Hydroperiod and hydraulic loading for treatment potential in urban tidal wetlands

Conventional methods of estimating water quality improvement due to wetland treatment are not well suited to the dynamic water level and wetted area fluctuations observed in coastal settings. We present a new method to quantify hydroperiod and hydraulic loading at different elevations in a coastal wetland profile in which the principal inflows and outflows are due to tides. We apply our method to an urban coastal setting (part of the New York-New Jersey Harbor Estuary) where a major water quality problem persists due to fecal coliform contamination from combined sewer overflow (CSO) discharges.
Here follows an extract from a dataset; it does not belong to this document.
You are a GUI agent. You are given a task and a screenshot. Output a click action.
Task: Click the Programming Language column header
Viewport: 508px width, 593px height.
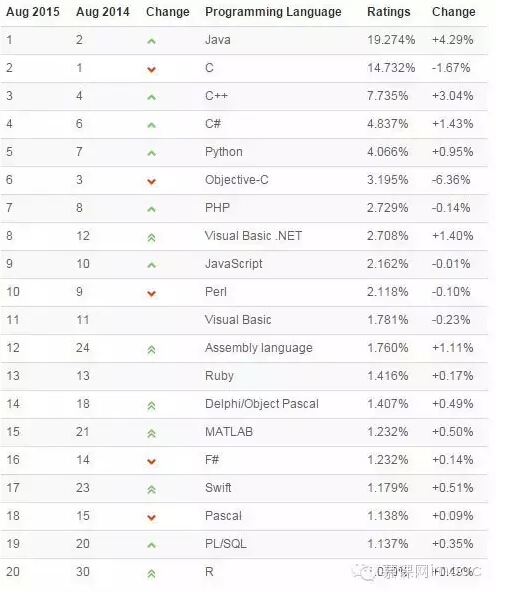tap(273, 12)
Based on three types of simplified hydrograph, we show how such an approach and conceptual model of a terraced tidal wetland with constant mean slope can be used to assess hydrologic constraints for wetland vegetation species and the potential treatment effectiveness for adjacent impaired coastal waters. Resulting hydroperiods and hydraulic loading values decrease approximately exponentially with elevation along the wetland profile with considerable variation in overall slope depending on the hydrograph pattern. Application of a first-order contamination reduction model using our calculated hydraulic loadings indicates that such tidal treatment wetlands could reduce average fecal coliform concentrations in the range of 27% to 94% depending on the pattern of water level fluctuation, wetland surface elevation and vegetation density. Our analysis shows the performance potential for tidal wetlands to treat adjacent coastal waters. Restoration of existing salt marshes, and construction of new tidal wetlands would therefore be a promising part of an ecohydrologic strategy to improve water quality in contaminated urban coastal settings like the New York-New Jersey Harbor Estuary.